Sunday, October 30, 2011

Class generator out of JSON definitions

This is my first tool I like to offer. I started to write a Plasma Widget (Plasmoids) which is able to show my streams of Google+ on my Desktop. Unfortunately Google does not have an API for C++. It would be possible to write the Plasmoids in other languages like Python but because my knowledge of Python is very poor I decided to use C++. The data from Google+ is provided as JSON objects. Therefore I needed a compiler which is able to generates classes directly from the definition from Google+. For example the definition for a comment looks like that:

{
  "kind": "plus#comment",
  "id": string,
  "published": datetime,
  "updated": datetime,
  "actor": {
    "id": string,
    "displayName": string,
    "url": string,
    "image": {
      "url": string
    }
  },
  "verb": "post",
  "object": {
    "objectType": "comment",
    "content": string
  },
  "selfLink": string,
  "inReplyTo": [
    {
      "id": string,
      "url": string
    }
  ]
}

The tool is now able to create objects out of this definition and of course out of all other definitions similar to that. It is possible to generate classes for Qt and Java. It should be easy to extend this to other languages without very much effort.
The tool uses JavaCC to parse the JSON definition.
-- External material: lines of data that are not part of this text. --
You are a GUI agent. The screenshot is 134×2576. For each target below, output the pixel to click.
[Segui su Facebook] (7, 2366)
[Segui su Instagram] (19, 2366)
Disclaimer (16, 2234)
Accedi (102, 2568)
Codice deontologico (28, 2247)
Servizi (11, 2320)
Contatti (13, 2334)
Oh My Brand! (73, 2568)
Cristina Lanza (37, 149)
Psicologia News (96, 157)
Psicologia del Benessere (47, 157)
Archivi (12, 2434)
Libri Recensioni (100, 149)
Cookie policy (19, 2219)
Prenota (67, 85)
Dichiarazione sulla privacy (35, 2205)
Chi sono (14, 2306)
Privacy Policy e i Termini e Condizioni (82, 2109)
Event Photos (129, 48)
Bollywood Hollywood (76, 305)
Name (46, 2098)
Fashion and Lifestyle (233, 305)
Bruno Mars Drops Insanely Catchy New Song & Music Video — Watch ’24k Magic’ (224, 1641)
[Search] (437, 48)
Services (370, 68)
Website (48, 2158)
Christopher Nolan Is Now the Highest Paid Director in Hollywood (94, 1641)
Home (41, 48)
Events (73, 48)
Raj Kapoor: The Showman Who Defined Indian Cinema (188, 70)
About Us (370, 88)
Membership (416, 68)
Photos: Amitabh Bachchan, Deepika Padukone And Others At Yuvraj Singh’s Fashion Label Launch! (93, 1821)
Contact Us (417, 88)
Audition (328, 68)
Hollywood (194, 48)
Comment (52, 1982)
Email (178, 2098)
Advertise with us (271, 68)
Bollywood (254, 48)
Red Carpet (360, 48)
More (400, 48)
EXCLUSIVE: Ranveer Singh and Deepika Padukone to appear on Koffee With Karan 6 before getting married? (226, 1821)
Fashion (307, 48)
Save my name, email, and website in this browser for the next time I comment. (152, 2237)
If something has to be changed on the grammar rules, I recommend the Eclipse plugin for JavaCC which one can find at http://eclipse-javacc.sourceforge.net/ If one just needs to add other languages there is no need for JavaCC and all changes can be done directly in the Java sources.

To use the tool, download the jar file from http://141.3.80.191/~mehrwald/JSONClassGenerator.jar
In the command line type:
java -jar JSONClassGenerator.jar <FileToParse> <ObjectName> <PathToSave> (Qt|Java) [<FileToParse> <ObjectName> <PathToSave> (Qt|Java)...]
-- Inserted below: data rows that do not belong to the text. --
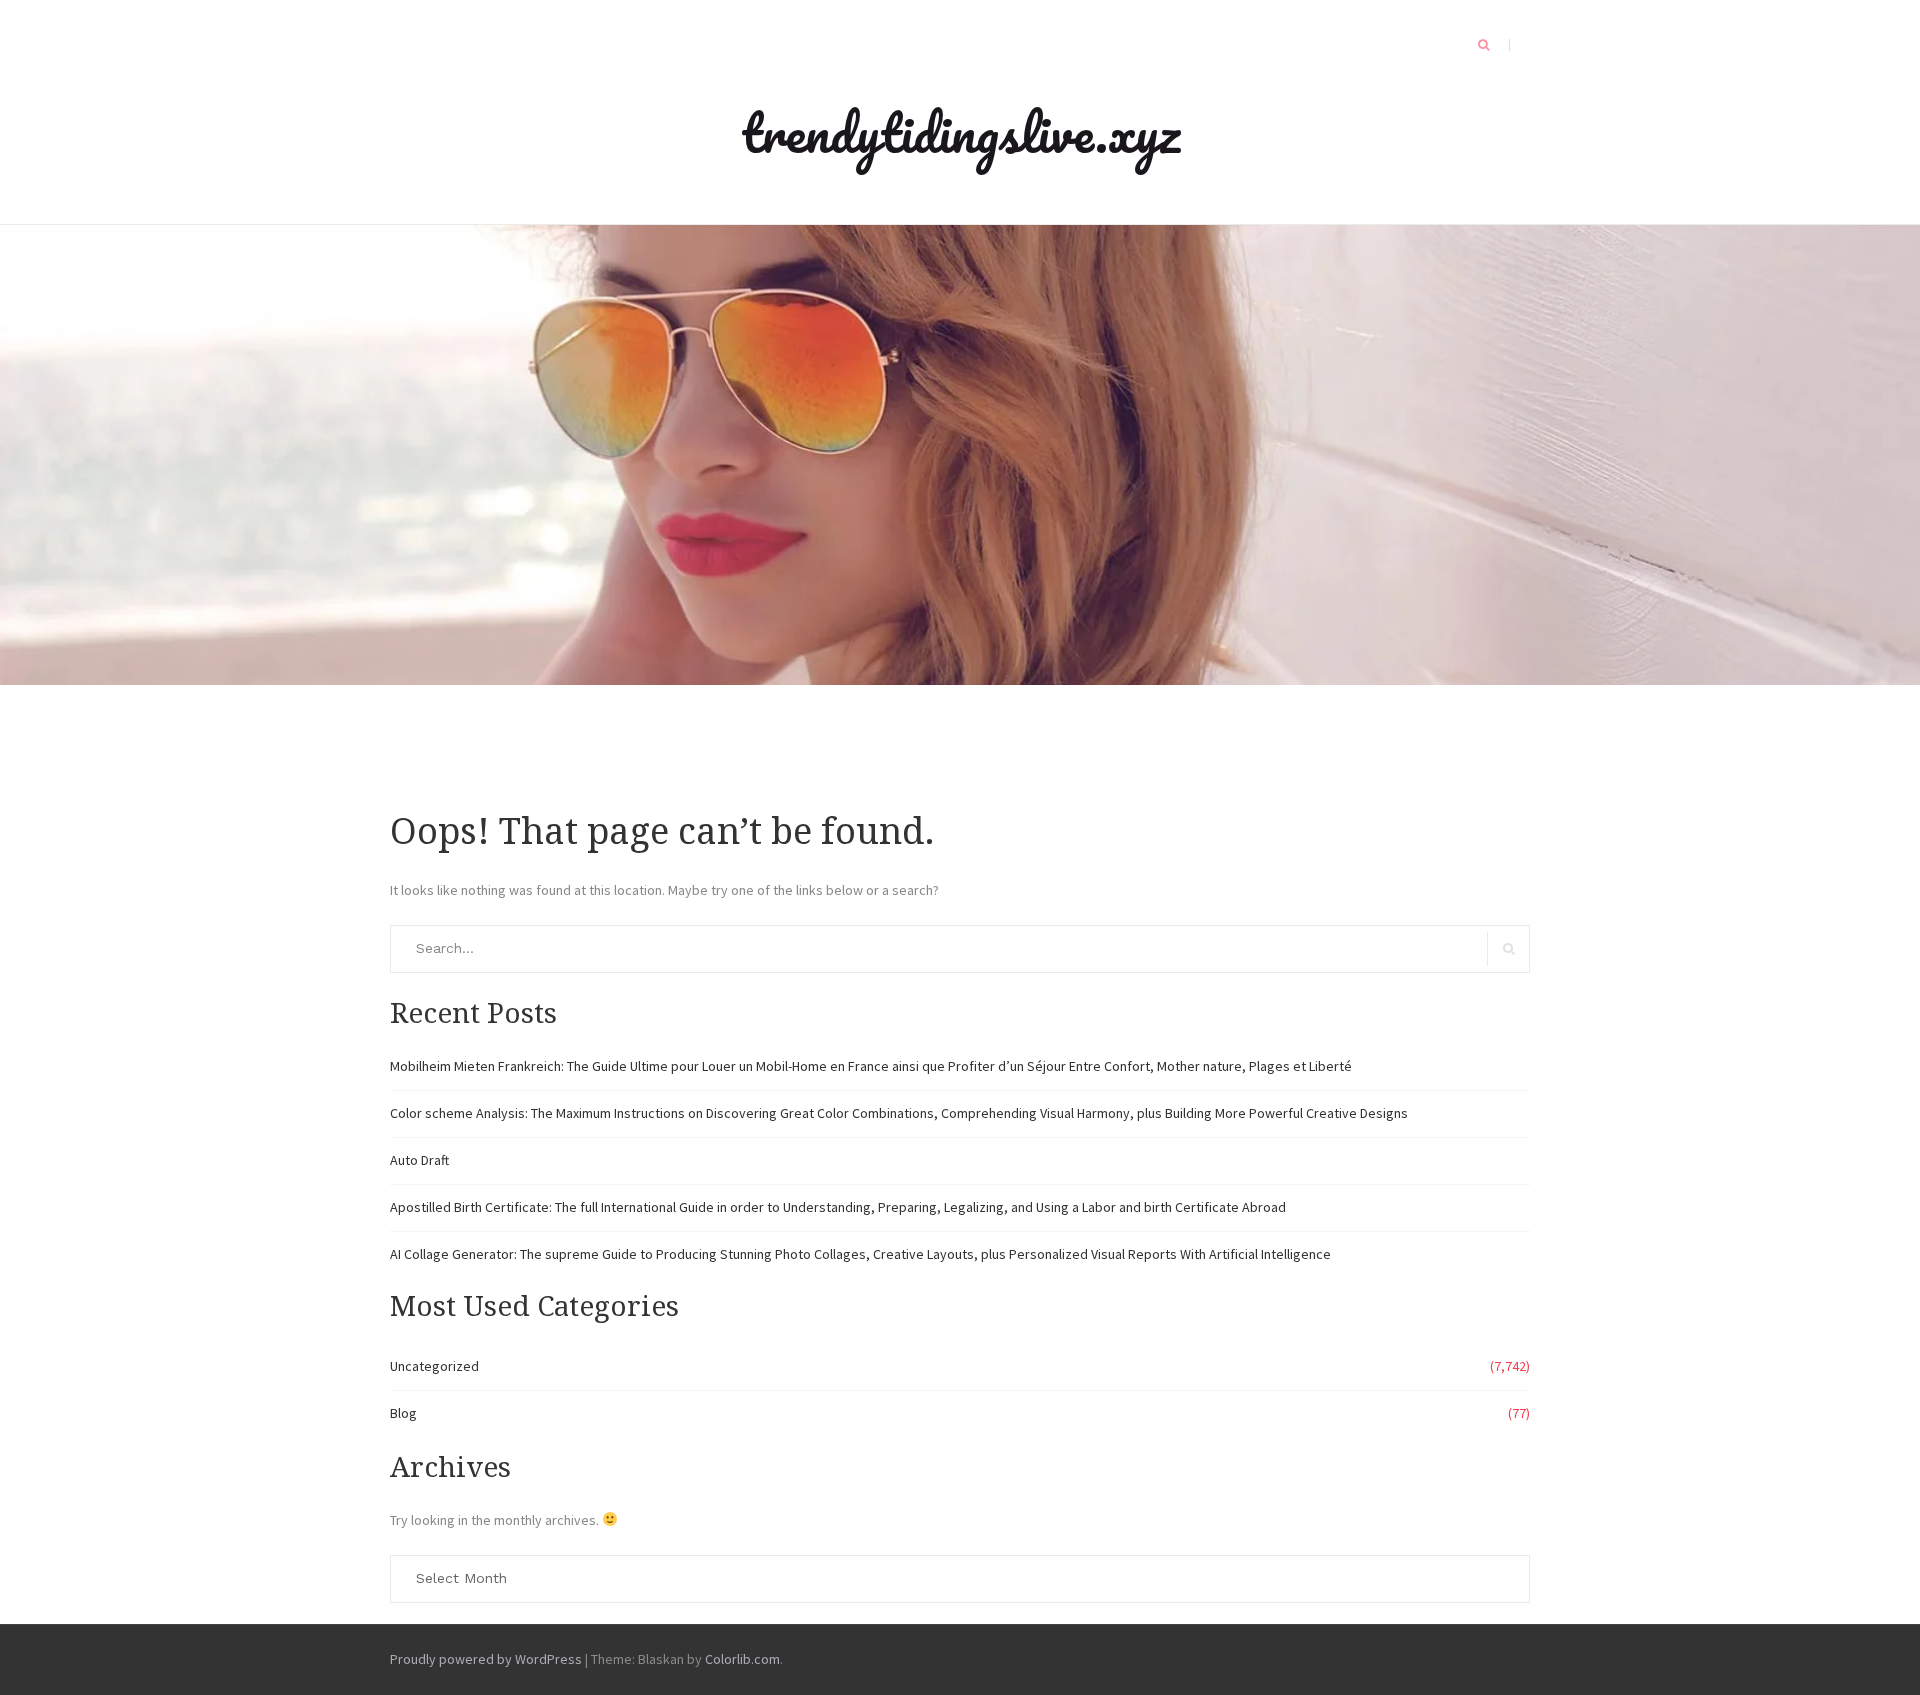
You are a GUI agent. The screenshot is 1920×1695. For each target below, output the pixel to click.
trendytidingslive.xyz (960, 132)
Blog (403, 1413)
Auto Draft (419, 1160)
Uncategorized (434, 1366)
If one needs to change something or add another language please find the sources at http://141.3.80.191/~mehrwald/JSONClassGenerator_src.zip

I would appreciate all sorts of comments to this tool. If you have questions do not hesitate to ask me.

What is this blog for?

In this blog we will provide tools and code snippets which we created to make our life as a programmer easier. Maybe there will be some tools from others which are able to fulfil the same tasks as our tools but we did not find them instantly or they are much to complex for the work we had to do.
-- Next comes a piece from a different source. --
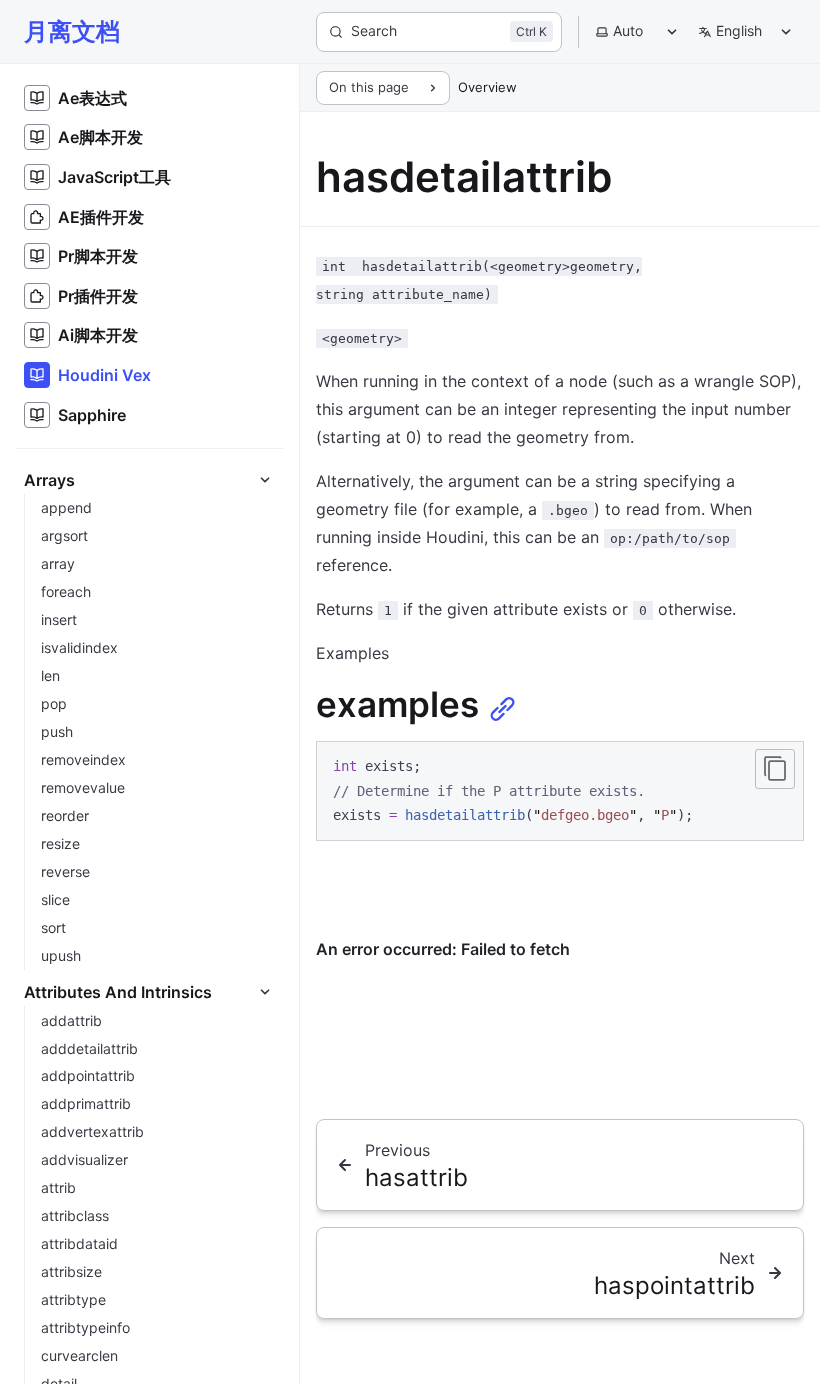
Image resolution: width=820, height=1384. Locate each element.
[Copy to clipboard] (775, 769)
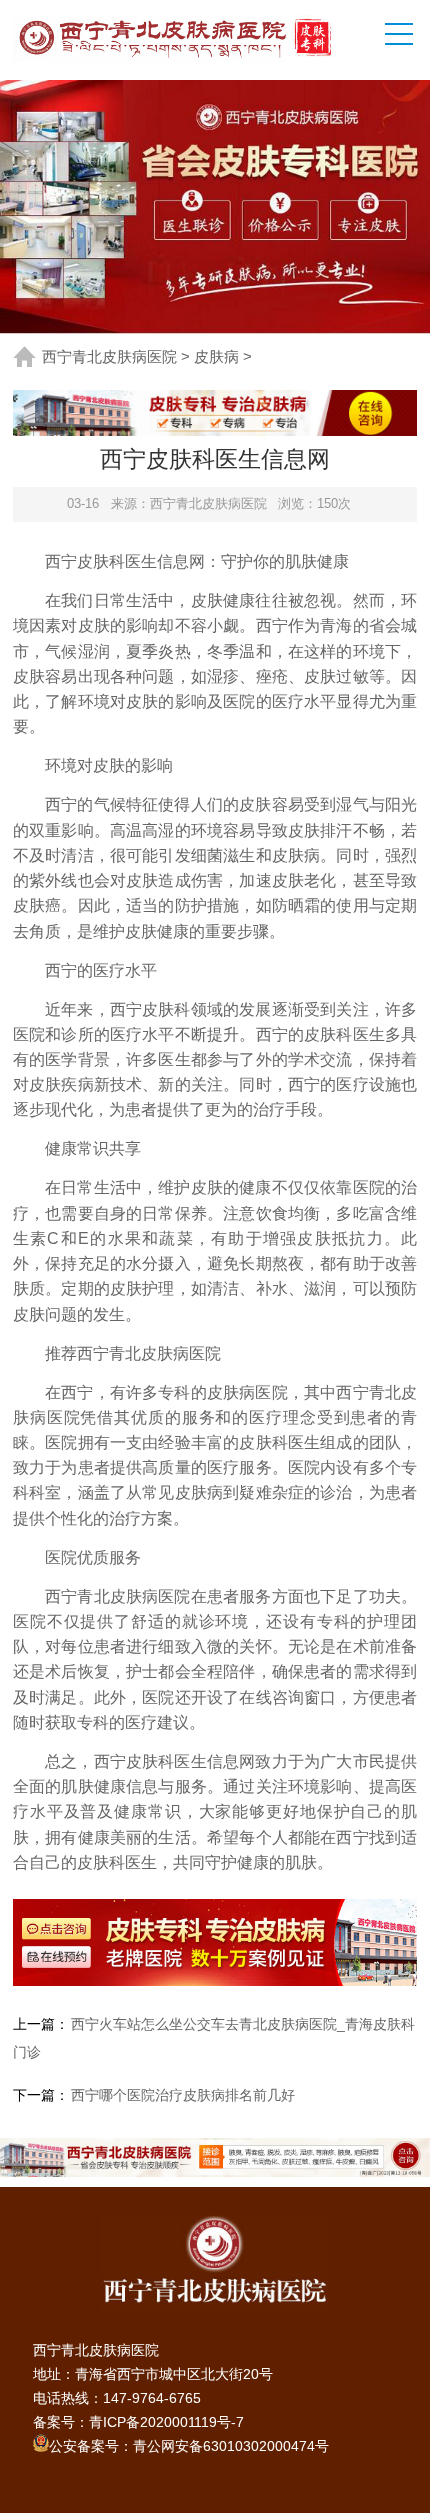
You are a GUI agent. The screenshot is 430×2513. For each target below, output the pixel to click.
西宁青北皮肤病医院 (109, 357)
As the name already states the tools are hacked. We needed them fast and the code is quick and dirty hacked. In most of the cases it should be possible for someone who is able to read source code to use and/or modify them. We did not want to write perfect code for this tools. We know there might be a better way to do something in the code but the quick and dirty thing was right okay for us.

Unless otherwise noted we want our code to be GPLv3. We will not provide licence information inside of every piece of code but we hope that everyone is honest enough to follow the rules of GPLv3. If one wants to have something for commercial use please feel free to contact us directly.

Now the blog is opened! Have fun with our tools if they are helpful for you and we hope the information we provide can help to reach the goal of your own projects faster.